While attending a global mental health conference last fall, ACMI Vice President and Founding Director, Laurie Goldstein asked a psychiatrist from Trieste, Italy, “About how many persons with serious mental illness are in your jails?” The psychiatrist looked startled and replied, “We do not send our persons with mental illness to jail.” He went on to explain that if a person is experiencing a psychotic episode and the police are called, the police call the person’s psychiatrist, who treats the person until the person is stabilized. The Italian psychiatrist went on to explain that it is his “responsibility to prevent and also treat psychotic episodes, even if the person is jailed. Community providers remain engaged and accountable for their patients’ progress.
The Trieste Model, labeled by the World Health Organization (WHO) as one f the most progressive public psychiatry delivery systems, is now a collaborating center for mental health research with the WHO. The Trieste model manages to put the person at the center of the delivery system by 24-7 comprehensive treatment through a network of mental health centers that are “capable of dealing with the most severe conditions and of supporting clients in their daily life, with a view towards recovery and social inclusion.” https://zeroproject.org/practice/mental-health-department-whocc-italytrieste/ These 24-7 clinics not only replaced all psychiatric hospitals in Trieste, today fewer people go to jail because of the lack of continuity of care and cooperation between the law enforcement and mental health systems. The “sequential intercept model” enjoys deserved praise; Trieste shows that the first key intercept if effective clinical care.

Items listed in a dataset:
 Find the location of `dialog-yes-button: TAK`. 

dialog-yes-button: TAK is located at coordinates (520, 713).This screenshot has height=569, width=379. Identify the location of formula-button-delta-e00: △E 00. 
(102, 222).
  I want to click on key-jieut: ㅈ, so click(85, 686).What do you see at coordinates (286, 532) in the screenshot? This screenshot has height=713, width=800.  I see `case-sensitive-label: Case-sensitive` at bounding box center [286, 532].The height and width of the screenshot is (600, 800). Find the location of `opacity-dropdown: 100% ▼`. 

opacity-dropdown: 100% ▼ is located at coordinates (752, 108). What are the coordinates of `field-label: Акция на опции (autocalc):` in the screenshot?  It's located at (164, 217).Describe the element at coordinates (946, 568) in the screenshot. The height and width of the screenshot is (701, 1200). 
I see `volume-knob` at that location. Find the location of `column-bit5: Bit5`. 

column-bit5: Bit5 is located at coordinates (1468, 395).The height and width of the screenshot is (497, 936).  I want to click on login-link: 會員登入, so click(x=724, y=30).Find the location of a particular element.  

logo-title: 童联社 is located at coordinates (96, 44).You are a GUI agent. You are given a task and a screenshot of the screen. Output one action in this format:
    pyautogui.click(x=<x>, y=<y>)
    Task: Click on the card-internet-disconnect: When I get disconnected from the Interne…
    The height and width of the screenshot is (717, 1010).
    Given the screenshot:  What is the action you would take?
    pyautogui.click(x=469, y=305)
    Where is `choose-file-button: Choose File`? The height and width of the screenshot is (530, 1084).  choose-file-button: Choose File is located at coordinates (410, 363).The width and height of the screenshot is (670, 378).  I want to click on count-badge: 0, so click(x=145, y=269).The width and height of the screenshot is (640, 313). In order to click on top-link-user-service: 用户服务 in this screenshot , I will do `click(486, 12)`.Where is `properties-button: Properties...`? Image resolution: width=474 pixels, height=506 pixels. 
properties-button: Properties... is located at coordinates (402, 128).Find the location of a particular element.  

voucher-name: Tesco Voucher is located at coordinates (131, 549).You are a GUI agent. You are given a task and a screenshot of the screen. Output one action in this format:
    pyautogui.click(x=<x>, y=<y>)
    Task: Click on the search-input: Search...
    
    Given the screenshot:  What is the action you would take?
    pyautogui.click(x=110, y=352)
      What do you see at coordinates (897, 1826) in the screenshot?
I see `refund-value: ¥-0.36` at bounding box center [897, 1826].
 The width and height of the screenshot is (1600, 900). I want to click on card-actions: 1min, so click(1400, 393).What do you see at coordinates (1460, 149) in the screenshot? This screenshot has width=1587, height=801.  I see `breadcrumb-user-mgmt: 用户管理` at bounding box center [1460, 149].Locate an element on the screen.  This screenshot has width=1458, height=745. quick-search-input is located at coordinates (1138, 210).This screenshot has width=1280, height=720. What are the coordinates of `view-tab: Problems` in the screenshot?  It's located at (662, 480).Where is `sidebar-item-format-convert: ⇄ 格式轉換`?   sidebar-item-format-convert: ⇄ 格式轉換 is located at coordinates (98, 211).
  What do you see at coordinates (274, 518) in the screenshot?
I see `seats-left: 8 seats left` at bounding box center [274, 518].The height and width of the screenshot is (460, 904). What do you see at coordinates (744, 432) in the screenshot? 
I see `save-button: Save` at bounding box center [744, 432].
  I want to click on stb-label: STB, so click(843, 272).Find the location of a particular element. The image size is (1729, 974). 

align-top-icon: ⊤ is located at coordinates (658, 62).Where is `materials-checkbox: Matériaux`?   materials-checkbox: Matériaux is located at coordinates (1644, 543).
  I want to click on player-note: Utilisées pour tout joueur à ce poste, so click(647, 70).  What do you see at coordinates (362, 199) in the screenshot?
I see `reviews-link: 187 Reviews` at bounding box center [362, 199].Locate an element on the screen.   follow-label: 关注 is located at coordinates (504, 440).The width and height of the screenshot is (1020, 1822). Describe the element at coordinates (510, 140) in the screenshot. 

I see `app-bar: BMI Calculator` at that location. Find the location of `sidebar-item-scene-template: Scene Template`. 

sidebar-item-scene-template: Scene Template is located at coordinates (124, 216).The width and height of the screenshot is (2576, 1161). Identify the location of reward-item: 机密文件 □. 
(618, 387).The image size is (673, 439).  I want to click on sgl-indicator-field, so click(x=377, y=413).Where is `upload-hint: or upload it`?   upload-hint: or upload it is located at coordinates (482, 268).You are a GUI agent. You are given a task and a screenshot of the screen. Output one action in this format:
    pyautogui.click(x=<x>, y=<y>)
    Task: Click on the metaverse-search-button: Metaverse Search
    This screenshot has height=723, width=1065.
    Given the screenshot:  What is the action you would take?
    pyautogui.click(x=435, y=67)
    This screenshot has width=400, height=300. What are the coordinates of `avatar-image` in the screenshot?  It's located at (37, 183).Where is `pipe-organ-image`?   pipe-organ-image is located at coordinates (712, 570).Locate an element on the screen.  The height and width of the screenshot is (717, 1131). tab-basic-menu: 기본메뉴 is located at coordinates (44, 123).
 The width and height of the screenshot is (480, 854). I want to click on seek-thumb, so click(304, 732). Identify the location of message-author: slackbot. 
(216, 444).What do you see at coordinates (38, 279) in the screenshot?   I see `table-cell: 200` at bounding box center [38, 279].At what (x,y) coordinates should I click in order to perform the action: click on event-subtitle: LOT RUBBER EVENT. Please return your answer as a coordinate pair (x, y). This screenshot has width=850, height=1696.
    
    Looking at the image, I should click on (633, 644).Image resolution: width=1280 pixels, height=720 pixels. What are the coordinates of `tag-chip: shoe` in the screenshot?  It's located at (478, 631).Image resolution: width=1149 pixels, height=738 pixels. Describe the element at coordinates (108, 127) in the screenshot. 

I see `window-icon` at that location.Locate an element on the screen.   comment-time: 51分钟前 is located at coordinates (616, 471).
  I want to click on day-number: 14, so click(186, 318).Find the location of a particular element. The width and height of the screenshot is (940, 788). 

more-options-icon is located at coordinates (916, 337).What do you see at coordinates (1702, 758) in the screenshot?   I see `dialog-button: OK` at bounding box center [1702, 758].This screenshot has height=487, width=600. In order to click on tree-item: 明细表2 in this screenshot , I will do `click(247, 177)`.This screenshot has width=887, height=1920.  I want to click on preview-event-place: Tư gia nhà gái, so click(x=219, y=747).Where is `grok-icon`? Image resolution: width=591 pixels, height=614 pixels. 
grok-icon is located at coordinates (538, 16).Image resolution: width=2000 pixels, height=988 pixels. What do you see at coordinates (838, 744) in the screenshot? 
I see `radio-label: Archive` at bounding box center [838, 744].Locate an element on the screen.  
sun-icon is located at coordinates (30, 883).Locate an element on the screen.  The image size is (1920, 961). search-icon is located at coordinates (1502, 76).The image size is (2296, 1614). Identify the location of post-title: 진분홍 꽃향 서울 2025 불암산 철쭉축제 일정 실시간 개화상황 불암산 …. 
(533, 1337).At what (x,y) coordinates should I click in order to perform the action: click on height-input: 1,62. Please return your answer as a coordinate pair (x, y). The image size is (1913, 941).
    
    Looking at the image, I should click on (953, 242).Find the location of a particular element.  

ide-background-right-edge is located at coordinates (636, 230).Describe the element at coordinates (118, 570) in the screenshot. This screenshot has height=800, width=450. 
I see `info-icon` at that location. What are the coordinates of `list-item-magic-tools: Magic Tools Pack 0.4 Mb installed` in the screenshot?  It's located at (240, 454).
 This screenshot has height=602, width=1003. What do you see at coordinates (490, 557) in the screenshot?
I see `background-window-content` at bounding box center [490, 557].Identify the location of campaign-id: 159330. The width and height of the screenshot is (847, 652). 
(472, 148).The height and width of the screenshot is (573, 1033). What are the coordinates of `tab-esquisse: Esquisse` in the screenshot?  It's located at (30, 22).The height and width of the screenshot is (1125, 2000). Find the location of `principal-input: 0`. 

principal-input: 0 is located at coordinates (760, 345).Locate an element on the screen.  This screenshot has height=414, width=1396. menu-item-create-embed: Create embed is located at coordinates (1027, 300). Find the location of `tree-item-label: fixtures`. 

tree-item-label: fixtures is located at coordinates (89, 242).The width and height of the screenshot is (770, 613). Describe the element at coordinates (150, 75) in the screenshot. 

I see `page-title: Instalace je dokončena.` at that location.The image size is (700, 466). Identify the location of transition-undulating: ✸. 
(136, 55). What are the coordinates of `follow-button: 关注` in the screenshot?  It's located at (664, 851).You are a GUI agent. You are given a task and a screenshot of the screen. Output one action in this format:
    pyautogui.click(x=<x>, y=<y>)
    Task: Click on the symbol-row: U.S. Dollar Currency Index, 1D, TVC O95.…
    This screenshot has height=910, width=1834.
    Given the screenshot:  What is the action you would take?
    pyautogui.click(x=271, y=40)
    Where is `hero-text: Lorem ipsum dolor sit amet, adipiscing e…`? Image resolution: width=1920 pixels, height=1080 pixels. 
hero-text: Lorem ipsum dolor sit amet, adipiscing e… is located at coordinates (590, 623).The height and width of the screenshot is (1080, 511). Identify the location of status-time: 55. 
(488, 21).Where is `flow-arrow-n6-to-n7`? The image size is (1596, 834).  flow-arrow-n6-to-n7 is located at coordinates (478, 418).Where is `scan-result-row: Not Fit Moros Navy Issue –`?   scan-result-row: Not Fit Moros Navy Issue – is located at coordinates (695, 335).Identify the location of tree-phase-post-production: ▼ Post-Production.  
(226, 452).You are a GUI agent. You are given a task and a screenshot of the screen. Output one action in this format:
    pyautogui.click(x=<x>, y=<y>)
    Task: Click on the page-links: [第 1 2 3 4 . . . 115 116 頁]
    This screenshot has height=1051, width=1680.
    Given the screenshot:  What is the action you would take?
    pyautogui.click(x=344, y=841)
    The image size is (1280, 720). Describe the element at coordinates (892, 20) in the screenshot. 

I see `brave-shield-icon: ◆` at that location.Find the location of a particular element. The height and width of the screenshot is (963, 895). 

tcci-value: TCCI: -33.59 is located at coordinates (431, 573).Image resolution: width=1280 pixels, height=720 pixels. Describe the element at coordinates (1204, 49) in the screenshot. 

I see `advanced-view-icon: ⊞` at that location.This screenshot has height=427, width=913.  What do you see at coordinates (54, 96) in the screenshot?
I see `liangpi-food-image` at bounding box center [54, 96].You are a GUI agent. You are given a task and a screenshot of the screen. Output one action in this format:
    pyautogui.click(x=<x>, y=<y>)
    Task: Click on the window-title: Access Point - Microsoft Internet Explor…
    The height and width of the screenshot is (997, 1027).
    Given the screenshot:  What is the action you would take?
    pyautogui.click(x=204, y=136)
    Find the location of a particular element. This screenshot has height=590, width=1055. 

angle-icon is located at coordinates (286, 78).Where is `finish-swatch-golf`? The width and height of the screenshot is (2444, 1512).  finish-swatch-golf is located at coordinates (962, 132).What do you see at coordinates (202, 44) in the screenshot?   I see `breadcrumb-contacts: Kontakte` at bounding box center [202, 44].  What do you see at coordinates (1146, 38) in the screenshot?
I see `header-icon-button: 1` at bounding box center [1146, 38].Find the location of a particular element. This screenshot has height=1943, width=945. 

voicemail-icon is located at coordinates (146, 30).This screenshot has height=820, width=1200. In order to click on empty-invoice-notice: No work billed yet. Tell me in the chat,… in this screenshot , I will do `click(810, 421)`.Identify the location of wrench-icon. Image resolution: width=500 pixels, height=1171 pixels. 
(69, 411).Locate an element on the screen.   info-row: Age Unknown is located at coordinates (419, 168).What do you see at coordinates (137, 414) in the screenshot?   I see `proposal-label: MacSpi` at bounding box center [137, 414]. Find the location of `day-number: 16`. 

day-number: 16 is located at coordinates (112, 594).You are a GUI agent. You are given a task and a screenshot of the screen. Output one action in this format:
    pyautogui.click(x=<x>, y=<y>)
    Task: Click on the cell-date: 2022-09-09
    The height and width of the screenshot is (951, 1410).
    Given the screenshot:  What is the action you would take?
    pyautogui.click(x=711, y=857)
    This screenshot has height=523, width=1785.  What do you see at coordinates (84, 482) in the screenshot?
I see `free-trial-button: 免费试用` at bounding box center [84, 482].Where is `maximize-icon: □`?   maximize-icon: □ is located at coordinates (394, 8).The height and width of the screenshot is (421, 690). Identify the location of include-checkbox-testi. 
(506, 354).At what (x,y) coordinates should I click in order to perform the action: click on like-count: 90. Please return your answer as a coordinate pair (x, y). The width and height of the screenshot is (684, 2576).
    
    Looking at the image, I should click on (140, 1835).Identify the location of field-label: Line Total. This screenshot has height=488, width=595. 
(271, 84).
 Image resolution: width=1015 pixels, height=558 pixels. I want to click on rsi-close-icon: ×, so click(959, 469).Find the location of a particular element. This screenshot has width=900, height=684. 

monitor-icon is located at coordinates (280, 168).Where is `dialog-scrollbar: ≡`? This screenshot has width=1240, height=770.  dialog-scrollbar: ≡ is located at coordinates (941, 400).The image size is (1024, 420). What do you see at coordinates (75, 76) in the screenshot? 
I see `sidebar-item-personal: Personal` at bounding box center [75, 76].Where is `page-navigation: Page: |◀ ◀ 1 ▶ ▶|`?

WORK INSTRUCTION: Resume the passage above on the Trieste mental health model, starting right after its final sentence.

REPLY TO THE TASK:
Whether the Trieste Model is transferrable or sustainable elsewhere is debatable. But its existence and success generate food for thought about the relationship between the mental health and criminal justice systems in the United States and Arizona, specifically. Our communities experience high profile incidents in which an individual living with a serious mental illness commits a horrific crime, often resulting in death or serious injury. Often the individual is receiving services in the public behavioral health system, but in a psychotic state due to inadequate treatment either because of non-adherence or inadequate follow-up.
Reactions to these events are intense and sometimes polarized. Some believe the behavioral health industry “gets a pass” for poor management of potentially violent, seriously mentally ill “patients” who become “criminals.” Some contend that mental illness should never excuse criminal conduct. In terms of city, county and state fiscal accountability, there is no question that law enforcement and the corrections systems shoulder an increasing financial burden of caring for persons who commit a crime while they are enrolled in treatment in the behavioral health system.
Consider that the Maricopa County jail, one of the largest in the country, “books” (admits) approximately 100,000 individuals each year. Of these, approximately 8,200 (8.2%) of the total daily population are identified with SMI; another 16,000 (16%) have a significant mental health issue. Once incarcerated at the jail, the cost of care for these detainees shifts to Correctional Health Services (CHS) and Maricopa County https://www.maricopa.gov/5161/About-Correctional-Health-Services-CHS The Arizona Department of Corrections (ADC) has a similar patient population. In 2015, approximately 26.6% of all ADC inmates receive mental health services; of these, 4.7% are classified as SMI. Nicole Taylor and Karen Hellman, MENTAL “HEALTH DISORDERS AND THE CRIMINAL JUSTICE SYSTEM,” Arizona Dept. of Corrections (2015)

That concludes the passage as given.